Вопрос это, конечно, чисто риторический и озвучен из вежливости. Бессмертные называются бессмертными потому, что они не умирают по естественной причине, а не потому, что их нельзя убить. В ином случае братьев было бы гораздо больше.

— Эээх, все веселье пропустим, — Флегетон опускается рядом, примирительно приобняв Коцита, и поднимает на Лету глаза.
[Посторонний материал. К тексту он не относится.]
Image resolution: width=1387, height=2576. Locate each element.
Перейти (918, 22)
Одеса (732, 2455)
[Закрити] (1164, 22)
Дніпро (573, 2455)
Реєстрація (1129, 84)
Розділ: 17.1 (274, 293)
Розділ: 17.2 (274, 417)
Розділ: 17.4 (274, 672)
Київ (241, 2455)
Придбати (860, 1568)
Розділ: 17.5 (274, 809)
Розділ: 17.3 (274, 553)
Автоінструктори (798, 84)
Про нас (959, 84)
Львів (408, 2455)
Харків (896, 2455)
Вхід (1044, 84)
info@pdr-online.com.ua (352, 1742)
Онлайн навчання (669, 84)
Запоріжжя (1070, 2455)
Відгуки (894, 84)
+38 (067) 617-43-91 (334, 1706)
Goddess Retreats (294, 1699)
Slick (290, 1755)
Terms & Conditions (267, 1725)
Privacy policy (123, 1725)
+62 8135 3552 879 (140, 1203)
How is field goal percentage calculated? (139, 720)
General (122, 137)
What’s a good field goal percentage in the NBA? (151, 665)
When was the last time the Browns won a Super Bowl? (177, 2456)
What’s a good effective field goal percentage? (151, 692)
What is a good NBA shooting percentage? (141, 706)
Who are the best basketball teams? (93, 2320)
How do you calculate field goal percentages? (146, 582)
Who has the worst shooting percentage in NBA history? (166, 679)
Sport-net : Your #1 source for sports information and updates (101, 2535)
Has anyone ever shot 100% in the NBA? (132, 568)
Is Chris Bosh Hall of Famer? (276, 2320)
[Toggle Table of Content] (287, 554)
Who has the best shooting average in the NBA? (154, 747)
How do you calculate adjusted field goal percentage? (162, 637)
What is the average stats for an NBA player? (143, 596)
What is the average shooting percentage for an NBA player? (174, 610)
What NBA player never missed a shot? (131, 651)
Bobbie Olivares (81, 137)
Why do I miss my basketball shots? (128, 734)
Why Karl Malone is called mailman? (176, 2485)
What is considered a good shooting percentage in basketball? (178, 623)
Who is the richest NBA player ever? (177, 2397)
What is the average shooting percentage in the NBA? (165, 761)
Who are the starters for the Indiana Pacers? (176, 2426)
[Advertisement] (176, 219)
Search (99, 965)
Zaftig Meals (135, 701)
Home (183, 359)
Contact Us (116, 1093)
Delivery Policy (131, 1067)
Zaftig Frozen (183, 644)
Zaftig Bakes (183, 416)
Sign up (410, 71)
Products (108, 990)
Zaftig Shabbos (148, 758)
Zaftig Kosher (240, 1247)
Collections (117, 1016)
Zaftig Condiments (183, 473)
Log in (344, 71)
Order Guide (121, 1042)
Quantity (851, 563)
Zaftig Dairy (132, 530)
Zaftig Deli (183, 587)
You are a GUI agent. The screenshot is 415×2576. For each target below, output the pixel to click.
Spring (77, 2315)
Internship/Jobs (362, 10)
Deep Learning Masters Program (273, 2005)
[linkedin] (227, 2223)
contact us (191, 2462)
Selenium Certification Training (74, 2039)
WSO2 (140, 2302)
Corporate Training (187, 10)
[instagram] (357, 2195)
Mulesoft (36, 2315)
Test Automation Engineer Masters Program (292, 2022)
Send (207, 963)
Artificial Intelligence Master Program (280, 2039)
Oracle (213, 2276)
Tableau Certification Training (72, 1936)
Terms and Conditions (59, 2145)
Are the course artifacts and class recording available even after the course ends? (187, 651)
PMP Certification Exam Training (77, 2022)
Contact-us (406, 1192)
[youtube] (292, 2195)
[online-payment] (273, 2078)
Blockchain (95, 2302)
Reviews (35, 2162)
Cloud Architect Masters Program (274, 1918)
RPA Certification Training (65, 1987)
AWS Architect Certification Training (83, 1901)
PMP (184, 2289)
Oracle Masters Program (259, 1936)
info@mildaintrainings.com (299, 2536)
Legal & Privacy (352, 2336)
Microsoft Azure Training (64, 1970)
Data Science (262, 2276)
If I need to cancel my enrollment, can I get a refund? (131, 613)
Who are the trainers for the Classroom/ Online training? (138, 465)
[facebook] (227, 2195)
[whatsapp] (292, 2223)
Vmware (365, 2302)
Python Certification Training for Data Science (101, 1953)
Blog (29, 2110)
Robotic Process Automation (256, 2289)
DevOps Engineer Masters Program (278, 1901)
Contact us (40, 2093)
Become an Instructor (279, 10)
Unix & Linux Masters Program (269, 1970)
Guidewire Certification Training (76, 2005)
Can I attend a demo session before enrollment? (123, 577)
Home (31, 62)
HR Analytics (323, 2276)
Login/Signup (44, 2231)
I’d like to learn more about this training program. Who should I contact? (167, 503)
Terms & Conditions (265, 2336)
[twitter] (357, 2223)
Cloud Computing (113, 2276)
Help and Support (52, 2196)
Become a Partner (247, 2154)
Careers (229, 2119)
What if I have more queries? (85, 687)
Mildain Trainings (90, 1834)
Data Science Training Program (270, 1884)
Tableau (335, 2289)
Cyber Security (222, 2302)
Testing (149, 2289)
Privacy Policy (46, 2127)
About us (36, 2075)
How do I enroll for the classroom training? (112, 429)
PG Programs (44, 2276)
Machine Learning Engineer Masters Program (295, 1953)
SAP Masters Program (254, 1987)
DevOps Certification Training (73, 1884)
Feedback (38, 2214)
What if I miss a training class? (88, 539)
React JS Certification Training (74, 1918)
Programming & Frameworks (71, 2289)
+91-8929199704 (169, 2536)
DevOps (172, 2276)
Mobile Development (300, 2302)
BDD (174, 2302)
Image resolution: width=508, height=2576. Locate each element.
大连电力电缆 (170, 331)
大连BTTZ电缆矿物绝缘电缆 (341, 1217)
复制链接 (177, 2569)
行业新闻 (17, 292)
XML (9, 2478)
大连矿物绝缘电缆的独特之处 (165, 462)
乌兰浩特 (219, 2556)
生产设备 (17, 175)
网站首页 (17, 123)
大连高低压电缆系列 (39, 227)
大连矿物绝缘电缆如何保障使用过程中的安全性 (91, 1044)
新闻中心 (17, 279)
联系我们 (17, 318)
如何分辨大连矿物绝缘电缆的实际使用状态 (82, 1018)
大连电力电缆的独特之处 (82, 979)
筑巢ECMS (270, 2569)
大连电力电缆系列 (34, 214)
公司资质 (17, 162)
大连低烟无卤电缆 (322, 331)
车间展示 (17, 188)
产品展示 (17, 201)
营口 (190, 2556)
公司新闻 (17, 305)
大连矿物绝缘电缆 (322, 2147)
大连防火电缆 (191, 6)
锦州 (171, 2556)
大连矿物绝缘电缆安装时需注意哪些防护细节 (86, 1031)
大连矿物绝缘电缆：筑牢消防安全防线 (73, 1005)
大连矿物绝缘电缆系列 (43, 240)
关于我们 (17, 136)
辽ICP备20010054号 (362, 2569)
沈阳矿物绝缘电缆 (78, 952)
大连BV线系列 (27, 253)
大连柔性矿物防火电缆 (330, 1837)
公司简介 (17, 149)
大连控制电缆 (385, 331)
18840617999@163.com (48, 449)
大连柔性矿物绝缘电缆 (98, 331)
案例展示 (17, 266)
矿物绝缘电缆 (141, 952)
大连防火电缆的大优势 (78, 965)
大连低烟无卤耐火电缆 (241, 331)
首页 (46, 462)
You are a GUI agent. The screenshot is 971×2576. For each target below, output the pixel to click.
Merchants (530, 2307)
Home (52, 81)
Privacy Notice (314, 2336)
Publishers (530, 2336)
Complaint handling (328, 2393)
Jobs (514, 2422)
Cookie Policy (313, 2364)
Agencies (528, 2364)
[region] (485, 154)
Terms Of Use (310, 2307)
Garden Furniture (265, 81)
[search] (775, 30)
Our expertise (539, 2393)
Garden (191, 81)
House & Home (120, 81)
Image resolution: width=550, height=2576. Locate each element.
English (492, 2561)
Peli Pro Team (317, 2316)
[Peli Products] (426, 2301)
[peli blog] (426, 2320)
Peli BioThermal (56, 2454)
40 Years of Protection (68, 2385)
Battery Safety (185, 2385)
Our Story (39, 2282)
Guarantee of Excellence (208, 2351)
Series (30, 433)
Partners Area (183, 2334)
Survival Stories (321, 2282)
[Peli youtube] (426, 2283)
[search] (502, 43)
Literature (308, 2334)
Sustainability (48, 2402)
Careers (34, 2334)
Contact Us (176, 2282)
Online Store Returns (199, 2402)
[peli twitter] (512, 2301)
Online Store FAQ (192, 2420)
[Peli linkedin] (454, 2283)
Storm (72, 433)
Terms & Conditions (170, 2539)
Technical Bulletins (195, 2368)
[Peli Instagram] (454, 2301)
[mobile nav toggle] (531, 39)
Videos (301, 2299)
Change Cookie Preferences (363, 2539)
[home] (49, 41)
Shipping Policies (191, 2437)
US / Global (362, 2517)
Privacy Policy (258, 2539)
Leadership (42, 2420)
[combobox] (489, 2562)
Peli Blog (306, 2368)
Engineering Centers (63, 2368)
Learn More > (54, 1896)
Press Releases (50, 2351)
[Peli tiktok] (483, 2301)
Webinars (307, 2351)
Почему она вечно ходит в этом ужасном прикиде? Он ведь придумал для нее столько подходящих дизайнов! Это не модно, не современно и попросту безвкусно! Но когда он ей сказал об этом прямо в лицо, она выгнала его, выбросив его блокнот с зарисовками. Будь на ее месте кто угодно другой, ему бы не поздоровилось. Но Лета, их милая Лета… Возможно, именно ее им когда-то и не хватало. Дамы с характером.

— Он всех нас зовет?.. — уточняет Стикс.

Из всех четырех братьев он меньше всех приносил своему приемному отцу неприятностей. Конечно, его не раз обвиняли в излишней асоциальности (когда это слово было придумано, обычно его просто называли дикарем), но зато он не взрывал петарды посередине особняка и не пытался повторить показанную в фильме ужасов человеческую многоножку. Все это делал Коцит. Иными словами, Стикс не понимал, в чем отец намеревается обвинить его на этот раз.